OK! It's the moment of truth! It's been a week since I started my plan, and it's time once again to post my weight.
Sadly, it's still 158. So, naturally, I've been analyzing.
I'm not serious enough about this goal.
Here's how I did on my goals this week:
1. 10,000 steps a day - I did reach this goal...however, in my first post, I had mentioned that my new year's resolution was also 10k, but in order to meet that goal, I was going to have to get 20k. The 20,000 steps has yet to happen. BUT, I now have a more defined plan in this area!!
I figured out that I normally walk about 133 steps per minute if I'm just walking. I also figured out, that in order to get 20,000 steps in 16 hours (leaving 8 hours for sleep), that would only be 1200 steps an hour. I'm not a rocket scientist or anything, but, shouldn't 1200 steps only take me 9 minutes? And, don't you think I probably at least get SOME steps when I'm not strictly walking? (Like, when I'm putting away laundry and dishes?)

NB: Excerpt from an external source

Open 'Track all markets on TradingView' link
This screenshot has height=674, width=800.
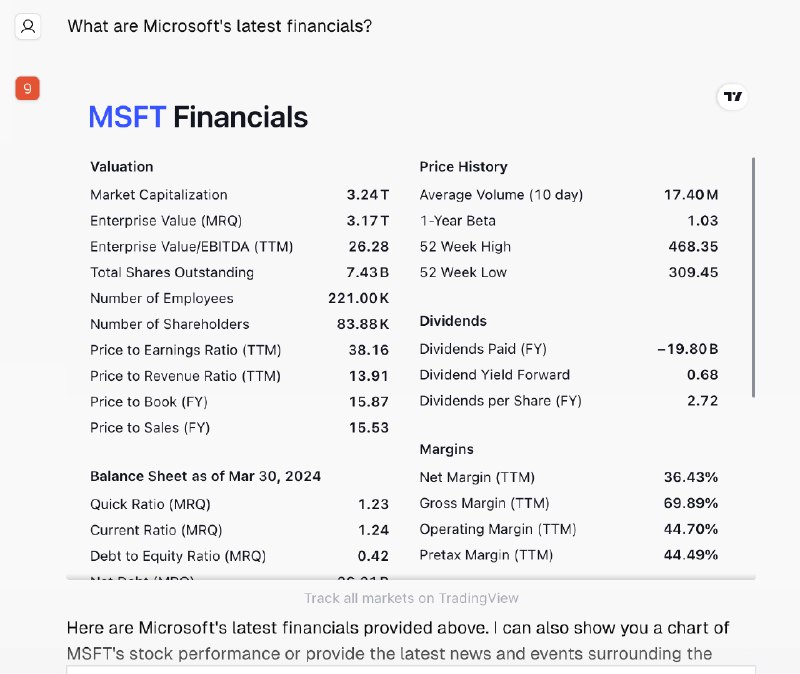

SO, you're probably thinking: GET TO THE POINT. And here, it is: 10 minutes until the top of each hour, I'm going to stop whatever I'm doing (whenever possible - I'm obviously not going to walk out on my teachers!!) and get the rest of the steps I need to complete the 1200. Should be easy enough! I'm sure I'll keep you posted. :)
2. Eating every 2 hours and not after 7pm - I'm doing really good about the two hour thing! (You ALWAYS have to look at the plus side of things first!) And, most of the time I've even done the 7pm thing. I cheated a couple of times, cause, honestly: my hubby doesn't get home until 7pm or later some nights...and it's not HIS fault I need to lose weight. So, I wait and eat with him.
OK, that was the plus side; this is the negative: I am cheating WAY too much on WHAT I eat. And, what's worse, I'm justifying it by saying, "this isn't a diet, it's a plan, so I'm allowed to cheat." But, guess what? If you cheat too much on your plans, YOU WON'T MEET GOALS!! What's my goal? To be under 158! So, I'm going to try to cheat waaaay less this week. Do you think I should give myself 3 cheat cards or something to use throughout the week? Is 3 too many? What would you do?
3. A piece of fruit a day - I only did this ONE time. Shameful, isn't it?! BUT, have no fear: I actually HAVE fruit in my kitchen right now. That's a BIG improvement over where I was 7 days ago. And, as I predicted - I really did like the one piece of fruit I did eat (which was yesterday) so I'm sure I'll want another one today!
4. 80 oz of water a day - I'm pretty sure I only did this one time as well. (Are you beginning to see why I'm still at 158?)
Just like the steps, however, I have a plan! I will need to get 7 oz of water an hour to meet my goal. So, when I take breaks in my day to catch up on steps, I'm also going to finish my 7 oz for that hour. :) That way I'm not sitting here at 11:30 trying to chung my last 10 oz before bed like I was last night!
5. Post my weight every Friday. YAY! Something I did perfectly the WHOLE WEEK! Look at me go!! I'm like the plan QUEEN! :-D
There are other postivite things about this situation:
1. I can take a before picture and it'll still be very accurate.
2. When I do get down to my desired weight, I'll know that this level of activity should be able to maintain my weight. :)
Have a great Friday everyone. Thanks for listening, eh, reading to my horribly long post...I promise the next one won't be nearly as long.
So, It's 7:50, and I have steps to get and water to consume!